==== SUPPLIED MATERIAL

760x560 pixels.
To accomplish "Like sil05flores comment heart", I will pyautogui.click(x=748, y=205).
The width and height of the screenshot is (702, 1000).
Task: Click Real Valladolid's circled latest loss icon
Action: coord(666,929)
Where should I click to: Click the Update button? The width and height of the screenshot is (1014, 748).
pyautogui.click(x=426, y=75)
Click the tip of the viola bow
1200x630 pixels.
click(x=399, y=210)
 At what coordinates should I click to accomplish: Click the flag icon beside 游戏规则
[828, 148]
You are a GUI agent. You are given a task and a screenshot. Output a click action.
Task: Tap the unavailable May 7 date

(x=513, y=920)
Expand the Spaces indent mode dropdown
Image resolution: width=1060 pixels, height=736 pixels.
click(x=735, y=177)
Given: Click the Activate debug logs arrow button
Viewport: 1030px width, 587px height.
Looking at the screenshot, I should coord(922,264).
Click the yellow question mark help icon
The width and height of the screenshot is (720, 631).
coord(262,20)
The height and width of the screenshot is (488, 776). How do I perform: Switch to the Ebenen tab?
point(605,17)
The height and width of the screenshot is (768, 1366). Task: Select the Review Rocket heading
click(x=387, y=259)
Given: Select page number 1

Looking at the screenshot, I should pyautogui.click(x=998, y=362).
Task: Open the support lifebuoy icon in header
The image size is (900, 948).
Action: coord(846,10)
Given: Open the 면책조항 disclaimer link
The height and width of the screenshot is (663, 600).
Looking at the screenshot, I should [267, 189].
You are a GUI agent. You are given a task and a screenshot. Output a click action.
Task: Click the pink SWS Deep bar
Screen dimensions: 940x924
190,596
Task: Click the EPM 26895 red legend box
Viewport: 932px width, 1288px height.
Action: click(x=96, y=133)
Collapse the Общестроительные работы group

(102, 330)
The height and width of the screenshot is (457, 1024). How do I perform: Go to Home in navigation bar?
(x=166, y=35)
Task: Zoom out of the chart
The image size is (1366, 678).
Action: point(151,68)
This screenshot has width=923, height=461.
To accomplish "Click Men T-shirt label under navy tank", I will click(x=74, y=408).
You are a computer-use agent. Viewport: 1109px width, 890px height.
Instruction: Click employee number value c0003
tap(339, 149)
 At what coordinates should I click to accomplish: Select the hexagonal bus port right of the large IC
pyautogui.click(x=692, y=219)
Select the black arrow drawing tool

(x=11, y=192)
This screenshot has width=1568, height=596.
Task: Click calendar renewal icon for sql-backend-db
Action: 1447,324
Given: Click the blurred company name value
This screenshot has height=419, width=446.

========

=== TASK ITEM ===
Transcribe, exactly and without additions, the lines of the records above, beginning with the line that contains "The image size is (900, 948)." and ending with the line that contains "Task: Click the pink SWS Deep bar", both included.

=== ANSWER SECTION ===
The image size is (900, 948).
Action: coord(846,10)
Given: Open the 면책조항 disclaimer link
The height and width of the screenshot is (663, 600).
Looking at the screenshot, I should [267, 189].
You are a GUI agent. You are given a task and a screenshot. Output a click action.
Task: Click the pink SWS Deep bar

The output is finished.